When the line containing "Click the purple" appears in the data below, begin copying there and stop only after the line containing "Click the 'Choice of password:' label".

--- DATASET RECORDS ---
::::::::

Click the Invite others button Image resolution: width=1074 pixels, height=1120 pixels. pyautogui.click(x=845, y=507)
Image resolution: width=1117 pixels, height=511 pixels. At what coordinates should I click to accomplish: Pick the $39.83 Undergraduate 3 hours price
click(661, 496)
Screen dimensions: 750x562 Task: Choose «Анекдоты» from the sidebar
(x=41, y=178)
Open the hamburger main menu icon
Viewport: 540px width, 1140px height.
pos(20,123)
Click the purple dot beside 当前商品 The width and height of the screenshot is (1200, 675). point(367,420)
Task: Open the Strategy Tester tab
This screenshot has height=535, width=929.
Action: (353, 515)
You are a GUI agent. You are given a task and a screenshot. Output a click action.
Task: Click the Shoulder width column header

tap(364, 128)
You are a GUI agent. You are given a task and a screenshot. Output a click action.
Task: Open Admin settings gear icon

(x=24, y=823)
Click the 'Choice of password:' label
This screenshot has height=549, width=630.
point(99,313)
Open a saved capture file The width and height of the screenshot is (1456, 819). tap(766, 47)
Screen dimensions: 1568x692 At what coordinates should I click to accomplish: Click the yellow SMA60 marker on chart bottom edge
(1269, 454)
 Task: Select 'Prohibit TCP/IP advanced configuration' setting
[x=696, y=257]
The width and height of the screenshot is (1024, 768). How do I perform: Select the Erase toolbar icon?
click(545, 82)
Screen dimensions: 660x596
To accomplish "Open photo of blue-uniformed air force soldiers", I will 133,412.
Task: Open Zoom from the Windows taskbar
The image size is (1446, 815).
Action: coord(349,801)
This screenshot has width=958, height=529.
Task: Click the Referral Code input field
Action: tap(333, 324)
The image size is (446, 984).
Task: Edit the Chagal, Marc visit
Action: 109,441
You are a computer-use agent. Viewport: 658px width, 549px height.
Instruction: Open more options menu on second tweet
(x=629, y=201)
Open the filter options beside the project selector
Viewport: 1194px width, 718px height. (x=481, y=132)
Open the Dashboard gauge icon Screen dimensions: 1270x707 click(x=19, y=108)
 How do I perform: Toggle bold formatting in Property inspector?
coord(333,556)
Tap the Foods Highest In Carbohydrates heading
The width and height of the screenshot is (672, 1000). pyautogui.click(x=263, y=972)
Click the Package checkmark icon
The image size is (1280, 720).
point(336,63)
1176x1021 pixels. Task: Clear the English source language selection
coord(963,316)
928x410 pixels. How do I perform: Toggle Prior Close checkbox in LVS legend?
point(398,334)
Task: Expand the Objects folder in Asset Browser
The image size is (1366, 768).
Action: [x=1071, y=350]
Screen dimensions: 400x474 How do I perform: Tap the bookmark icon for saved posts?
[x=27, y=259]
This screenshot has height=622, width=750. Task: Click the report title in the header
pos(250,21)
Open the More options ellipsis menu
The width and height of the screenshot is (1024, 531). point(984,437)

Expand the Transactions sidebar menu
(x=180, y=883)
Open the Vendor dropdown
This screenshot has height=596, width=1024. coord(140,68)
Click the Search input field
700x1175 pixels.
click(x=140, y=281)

::::::::

--- TASK RESPONSE ---
Click the purple dot beside 当前商品 The width and height of the screenshot is (1200, 675). point(367,420)
Task: Open the Strategy Tester tab
This screenshot has height=535, width=929.
Action: (353, 515)
You are a GUI agent. You are given a task and a screenshot. Output a click action.
Task: Click the Shoulder width column header

tap(364, 128)
You are a GUI agent. You are given a task and a screenshot. Output a click action.
Task: Open Admin settings gear icon

(x=24, y=823)
Click the 'Choice of password:' label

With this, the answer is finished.